◆ Task to carry out
Turn the stretch of the data from the line containing "シングルベッド (74, 1928)" through the end of the data into a numbered list, leaving out any blank lines.

>>>>

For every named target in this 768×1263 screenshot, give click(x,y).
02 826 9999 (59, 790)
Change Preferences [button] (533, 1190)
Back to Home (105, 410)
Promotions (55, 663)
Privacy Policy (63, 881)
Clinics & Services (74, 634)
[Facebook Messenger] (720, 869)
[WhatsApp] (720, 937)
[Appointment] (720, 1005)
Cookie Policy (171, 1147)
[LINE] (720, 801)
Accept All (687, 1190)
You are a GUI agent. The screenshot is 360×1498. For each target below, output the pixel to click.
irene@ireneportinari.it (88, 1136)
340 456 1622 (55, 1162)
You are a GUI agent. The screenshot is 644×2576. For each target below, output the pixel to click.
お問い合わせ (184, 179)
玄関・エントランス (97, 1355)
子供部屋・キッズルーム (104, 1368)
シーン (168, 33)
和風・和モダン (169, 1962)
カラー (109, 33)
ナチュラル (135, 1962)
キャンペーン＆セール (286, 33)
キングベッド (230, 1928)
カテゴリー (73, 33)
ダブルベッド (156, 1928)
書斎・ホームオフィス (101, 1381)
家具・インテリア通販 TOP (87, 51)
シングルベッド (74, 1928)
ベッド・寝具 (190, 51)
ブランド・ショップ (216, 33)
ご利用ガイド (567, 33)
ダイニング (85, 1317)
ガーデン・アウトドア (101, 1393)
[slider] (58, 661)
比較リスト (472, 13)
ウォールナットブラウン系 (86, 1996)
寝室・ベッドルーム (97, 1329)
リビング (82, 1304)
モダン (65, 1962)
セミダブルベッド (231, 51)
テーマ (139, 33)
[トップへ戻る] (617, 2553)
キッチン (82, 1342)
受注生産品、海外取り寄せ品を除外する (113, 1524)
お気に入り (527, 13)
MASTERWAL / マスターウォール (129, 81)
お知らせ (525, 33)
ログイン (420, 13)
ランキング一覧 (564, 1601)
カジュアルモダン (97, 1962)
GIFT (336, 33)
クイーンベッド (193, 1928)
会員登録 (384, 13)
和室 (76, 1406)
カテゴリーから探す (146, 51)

<<<<

◆ Complete output
1. シングルベッド (74, 1928)
2. ベッド・寝具 (190, 51)
3. ブランド・ショップ (216, 33)
4. ご利用ガイド (567, 33)
5. ダイニング (85, 1317)
6. ガーデン・アウトドア (101, 1393)
7. [slider] (58, 661)
8. 比較リスト (472, 13)
9. ウォールナットブラウン系 (86, 1996)
10. 寝室・ベッドルーム (97, 1329)
11. リビング (82, 1304)
12. モダン (65, 1962)
13. セミダブルベッド (231, 51)
14. テーマ (139, 33)
15. [トップへ戻る] (617, 2553)
16. キッチン (82, 1342)
17. 受注生産品、海外取り寄せ品を除外する (113, 1524)
18. お気に入り (527, 13)
19. MASTERWAL / マスターウォール (129, 81)
20. お知らせ (525, 33)
21. ログイン (420, 13)
22. ランキング一覧 (564, 1601)
23. カジュアルモダン (97, 1962)
24. GIFT (336, 33)
25. クイーンベッド (193, 1928)
26. 会員登録 (384, 13)
27. 和室 (76, 1406)
28. カテゴリーから探す (146, 51)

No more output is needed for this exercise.